Las vistas previas de enlaces son esa función con la que las redes sociales y las aplicaciones de mensajería muestran un adelanto del contenido antes de que el usuario haga clic. Las grandes plataformas como Facebook, X, LINE, Slack o iMessage la implementan mostrando el título, la descripción y la imagen en miniatura que obtienen de las etiquetas meta OGP. Sin embargo, esta función tan cómoda puede generar riesgos de seguridad serios cuando se combina con URLs cortas. En un estudio de 2020, los investigadores de seguridad Talal Haj Bakry y Tommy Mysk demostraron que varias aplicaciones de mensajería importantes transmiten la dirección IP del usuario al servidor de destino al generar la vista previa. Y como las URLs cortas pueden ocultar el destino final tras una redirección, se convierten en terreno fértil para los ataques de suplantación de vistas previas.

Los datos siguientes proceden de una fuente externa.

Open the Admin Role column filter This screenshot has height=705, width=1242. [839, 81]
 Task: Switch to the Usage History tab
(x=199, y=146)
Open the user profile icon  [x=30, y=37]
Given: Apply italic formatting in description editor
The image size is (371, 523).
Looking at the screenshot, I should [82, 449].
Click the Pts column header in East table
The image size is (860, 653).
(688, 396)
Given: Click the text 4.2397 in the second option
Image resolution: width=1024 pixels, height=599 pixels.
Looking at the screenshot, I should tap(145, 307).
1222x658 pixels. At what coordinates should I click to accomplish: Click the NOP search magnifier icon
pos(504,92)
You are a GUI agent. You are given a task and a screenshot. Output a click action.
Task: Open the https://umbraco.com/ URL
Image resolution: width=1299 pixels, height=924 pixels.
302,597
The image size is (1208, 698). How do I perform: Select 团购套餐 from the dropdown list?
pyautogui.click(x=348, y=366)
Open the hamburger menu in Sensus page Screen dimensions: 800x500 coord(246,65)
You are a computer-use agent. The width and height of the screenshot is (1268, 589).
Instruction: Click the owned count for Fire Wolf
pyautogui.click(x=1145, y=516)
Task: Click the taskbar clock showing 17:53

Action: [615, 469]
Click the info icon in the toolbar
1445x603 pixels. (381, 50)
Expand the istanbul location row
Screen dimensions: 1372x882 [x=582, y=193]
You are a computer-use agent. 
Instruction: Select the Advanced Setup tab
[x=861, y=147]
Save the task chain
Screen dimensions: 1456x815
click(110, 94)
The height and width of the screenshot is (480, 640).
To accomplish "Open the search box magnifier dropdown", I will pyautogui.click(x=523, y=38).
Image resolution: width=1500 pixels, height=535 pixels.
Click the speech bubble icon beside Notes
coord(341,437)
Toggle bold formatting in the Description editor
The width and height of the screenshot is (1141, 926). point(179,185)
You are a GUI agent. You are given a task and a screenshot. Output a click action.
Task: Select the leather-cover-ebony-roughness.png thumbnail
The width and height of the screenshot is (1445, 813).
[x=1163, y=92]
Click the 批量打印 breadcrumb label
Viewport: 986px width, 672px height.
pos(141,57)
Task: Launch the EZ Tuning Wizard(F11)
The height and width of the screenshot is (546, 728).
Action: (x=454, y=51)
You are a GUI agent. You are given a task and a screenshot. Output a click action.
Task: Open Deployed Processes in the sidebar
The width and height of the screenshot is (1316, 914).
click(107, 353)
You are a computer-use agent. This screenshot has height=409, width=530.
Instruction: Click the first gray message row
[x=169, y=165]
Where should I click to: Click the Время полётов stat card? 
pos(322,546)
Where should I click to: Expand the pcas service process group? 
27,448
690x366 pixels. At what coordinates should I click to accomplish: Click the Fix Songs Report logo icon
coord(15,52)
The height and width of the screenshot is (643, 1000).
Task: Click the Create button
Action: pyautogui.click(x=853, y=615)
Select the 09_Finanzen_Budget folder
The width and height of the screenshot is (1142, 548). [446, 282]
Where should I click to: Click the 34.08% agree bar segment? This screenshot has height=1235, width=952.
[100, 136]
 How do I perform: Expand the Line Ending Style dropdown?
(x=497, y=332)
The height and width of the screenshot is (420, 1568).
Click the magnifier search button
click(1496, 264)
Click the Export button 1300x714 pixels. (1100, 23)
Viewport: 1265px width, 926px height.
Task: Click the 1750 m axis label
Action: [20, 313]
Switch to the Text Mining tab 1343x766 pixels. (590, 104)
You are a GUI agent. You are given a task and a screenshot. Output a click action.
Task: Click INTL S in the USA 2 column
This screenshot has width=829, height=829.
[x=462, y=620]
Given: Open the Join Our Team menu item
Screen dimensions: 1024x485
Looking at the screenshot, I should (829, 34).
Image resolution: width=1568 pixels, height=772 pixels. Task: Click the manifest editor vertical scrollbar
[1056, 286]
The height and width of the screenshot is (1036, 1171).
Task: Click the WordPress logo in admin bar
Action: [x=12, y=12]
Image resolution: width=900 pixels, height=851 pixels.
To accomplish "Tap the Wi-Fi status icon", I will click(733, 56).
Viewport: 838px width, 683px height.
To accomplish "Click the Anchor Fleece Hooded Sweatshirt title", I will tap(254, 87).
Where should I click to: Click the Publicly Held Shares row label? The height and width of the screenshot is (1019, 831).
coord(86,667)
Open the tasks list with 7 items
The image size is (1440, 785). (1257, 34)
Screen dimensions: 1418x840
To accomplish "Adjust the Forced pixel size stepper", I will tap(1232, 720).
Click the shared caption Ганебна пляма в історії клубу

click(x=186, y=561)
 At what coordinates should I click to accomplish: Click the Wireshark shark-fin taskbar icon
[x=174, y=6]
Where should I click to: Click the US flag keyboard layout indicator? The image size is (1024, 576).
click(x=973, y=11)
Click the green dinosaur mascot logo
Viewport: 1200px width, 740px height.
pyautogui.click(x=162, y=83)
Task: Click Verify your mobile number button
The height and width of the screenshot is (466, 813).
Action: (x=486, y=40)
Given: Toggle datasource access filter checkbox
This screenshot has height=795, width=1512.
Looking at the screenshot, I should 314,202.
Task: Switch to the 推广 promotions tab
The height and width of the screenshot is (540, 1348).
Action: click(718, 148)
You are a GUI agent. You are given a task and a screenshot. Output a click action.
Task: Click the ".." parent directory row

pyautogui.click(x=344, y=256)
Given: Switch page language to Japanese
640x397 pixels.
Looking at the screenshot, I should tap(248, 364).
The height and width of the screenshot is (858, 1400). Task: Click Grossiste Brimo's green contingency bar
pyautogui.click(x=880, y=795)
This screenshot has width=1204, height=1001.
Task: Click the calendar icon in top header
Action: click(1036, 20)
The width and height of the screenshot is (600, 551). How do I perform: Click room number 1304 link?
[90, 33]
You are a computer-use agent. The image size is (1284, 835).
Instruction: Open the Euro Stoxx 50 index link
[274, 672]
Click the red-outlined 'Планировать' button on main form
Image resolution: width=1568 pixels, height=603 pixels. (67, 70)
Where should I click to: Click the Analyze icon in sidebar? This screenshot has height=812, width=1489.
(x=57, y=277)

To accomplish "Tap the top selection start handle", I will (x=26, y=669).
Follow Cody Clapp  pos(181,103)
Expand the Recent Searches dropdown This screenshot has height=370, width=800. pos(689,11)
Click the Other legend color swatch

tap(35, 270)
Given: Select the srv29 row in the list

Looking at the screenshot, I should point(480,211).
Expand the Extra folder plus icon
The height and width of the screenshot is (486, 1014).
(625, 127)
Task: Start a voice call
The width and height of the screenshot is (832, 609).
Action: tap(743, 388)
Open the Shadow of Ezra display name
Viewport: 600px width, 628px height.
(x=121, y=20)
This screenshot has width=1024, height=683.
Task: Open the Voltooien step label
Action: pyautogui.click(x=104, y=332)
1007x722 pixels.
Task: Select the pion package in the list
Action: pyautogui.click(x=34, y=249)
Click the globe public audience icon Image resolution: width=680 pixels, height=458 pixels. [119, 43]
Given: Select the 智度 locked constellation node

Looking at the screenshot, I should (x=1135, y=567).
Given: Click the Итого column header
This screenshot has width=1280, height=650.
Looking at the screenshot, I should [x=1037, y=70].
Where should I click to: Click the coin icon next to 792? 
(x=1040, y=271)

La generación de vistas previas responde a tres arquitecturas: generación en el lado del remitente (iMessage, Signal), en el lado del servidor (Facebook, X, LinkedIn) y en el lado del receptor. Cuando hay una URL corta de por medio, la solicitud de vista previa llega primero al servidor del acortador y desde ahí se reenvía al destino final.
Los ataques de suplantación de vistas previas se apoyan en cambiar dinámicamente el destino de la URL corta. El atacante configura primero un sitio web legítimo como destino, espera a que la plataforma genere y guarde en caché una vista previa fiable, y después cambia el destino por un sitio de phishing. No es un escenario teórico: los ataques de phishing abusan con frecuencia de las URLs cortas precisamente para ocultar el destino.
Las medidas de seguridad que debe implementar un servicio de URLs cortas son de varias capas: registrar el historial de cambios de destino, cotejar los destinos con bases de datos como Google Safe Browsing, mostrar páginas intersticiales antes de redirigir y exigir un CAPTCHA al crear URLs cortas.
La defensa del lado del usuario importa igual. Conviene adquirir el hábito de comprobar el destino final con un servicio de expansión de URLs cortas. Para enlaces a entidades financieras o a páginas de inicio de sesión, lo más seguro sigue siendo escribir la URL oficial a mano. Y los responsables de seguridad corporativa harían bien en incorporar ejemplos de suplantación de vistas previas a la formación en seguridad de sus equipos.